I am further unable to agree with the *Page 840 
majority in the position taken that the decision in this case is not in conflict with Eaton v. Brown, supra. I am persuaded that the will there considered came much nearer to being a contingent will than this. That part of the will relied on in Eaton v. Brown, supra, to make it contingent has been quoted and is clearly expressive of the condition. If the language there used, "I am going on a journey, and may not ever return, and, if I do not, this is my last request," does not express a condition, then the language in the instant case, to the effect that "I am going on a journey and I may never come back alive, so I make this will, but I expect to make changes if I live," cannot be held to clearly express a condition.

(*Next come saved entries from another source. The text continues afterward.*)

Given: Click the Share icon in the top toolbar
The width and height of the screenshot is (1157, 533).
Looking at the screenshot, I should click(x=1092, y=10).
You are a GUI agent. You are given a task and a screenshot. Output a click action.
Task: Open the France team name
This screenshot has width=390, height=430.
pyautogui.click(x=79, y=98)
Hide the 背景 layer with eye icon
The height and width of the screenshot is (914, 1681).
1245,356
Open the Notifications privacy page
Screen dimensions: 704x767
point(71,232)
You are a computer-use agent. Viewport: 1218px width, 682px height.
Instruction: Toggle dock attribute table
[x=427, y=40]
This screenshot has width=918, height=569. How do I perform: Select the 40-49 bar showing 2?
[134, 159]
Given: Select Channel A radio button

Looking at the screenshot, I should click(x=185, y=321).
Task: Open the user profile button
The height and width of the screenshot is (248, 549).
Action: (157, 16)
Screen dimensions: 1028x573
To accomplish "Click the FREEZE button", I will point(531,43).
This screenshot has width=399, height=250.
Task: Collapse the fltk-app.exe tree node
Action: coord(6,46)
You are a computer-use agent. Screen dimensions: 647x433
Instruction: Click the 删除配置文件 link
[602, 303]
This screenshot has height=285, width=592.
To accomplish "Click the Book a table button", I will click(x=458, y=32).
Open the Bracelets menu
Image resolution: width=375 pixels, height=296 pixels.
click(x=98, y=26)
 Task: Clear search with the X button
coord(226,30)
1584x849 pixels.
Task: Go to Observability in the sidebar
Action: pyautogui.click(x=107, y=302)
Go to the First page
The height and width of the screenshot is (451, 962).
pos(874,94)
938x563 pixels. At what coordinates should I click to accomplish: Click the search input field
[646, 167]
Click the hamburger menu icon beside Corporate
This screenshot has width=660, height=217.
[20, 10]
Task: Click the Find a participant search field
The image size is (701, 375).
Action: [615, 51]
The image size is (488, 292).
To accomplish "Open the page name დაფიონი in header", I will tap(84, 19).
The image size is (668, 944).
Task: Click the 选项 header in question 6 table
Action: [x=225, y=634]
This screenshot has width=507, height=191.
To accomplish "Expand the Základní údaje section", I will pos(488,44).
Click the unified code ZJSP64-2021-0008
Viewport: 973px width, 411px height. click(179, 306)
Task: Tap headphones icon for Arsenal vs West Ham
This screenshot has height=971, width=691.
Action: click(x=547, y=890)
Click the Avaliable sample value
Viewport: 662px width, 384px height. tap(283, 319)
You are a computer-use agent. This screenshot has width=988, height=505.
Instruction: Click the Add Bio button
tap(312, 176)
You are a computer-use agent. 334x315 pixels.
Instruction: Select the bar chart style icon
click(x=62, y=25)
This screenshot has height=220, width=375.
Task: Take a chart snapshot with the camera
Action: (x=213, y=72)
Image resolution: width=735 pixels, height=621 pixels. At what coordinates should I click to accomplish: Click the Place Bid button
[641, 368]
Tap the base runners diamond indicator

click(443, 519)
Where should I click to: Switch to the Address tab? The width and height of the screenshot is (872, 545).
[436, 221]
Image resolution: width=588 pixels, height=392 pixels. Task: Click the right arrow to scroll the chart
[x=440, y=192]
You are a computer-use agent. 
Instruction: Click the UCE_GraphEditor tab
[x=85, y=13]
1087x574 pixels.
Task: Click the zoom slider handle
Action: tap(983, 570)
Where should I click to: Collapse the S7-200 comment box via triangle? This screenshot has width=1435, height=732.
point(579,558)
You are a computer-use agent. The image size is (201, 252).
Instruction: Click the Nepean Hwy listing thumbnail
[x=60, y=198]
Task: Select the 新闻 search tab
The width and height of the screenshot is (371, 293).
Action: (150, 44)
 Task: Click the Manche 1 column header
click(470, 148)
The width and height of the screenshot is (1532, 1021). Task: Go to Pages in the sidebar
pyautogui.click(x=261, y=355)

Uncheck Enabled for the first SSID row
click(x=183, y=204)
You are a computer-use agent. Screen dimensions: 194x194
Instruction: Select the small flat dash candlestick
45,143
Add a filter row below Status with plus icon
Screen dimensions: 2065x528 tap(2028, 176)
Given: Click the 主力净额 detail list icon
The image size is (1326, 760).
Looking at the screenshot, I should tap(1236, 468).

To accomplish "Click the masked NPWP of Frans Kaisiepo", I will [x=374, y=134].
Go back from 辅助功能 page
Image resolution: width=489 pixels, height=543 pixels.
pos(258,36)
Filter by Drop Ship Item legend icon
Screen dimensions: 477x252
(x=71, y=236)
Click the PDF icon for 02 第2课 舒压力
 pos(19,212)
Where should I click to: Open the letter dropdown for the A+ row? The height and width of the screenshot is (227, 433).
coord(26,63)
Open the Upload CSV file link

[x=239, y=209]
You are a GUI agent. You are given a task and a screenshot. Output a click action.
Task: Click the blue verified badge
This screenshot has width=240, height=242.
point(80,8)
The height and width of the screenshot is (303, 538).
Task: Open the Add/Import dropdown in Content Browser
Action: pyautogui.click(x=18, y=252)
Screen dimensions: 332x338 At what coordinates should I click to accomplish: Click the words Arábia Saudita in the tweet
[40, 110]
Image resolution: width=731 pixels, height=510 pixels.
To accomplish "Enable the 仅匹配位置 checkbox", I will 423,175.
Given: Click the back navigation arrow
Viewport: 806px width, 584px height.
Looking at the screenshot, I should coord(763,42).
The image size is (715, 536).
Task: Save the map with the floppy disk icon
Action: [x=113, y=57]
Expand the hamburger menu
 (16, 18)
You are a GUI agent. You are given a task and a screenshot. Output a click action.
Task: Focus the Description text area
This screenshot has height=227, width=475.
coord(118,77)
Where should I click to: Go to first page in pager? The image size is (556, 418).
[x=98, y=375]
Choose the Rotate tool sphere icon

I cannot agree with the majority conclusion that "so" is synonymous with "if." Webster's Dictionary does not so treat these words. The former is an adverb, expressing the manner or degree, while "if" is a conjunction, introducing a condition. Enough has been said to indicate the reasons I cannot agree with the conclusion reached by my brethren. In determining whether the will is contingent, no consideration has been given the validity of the bequests. Such questions can only be raised after the will has been probated and when all interested parties are before the court. Rev.St. 3433; Prather v. McClelland, 76 Tex. 574,13 S.W. 543.
Believing the judgment probating this will should be affirmed, I respectfully enter my dissent.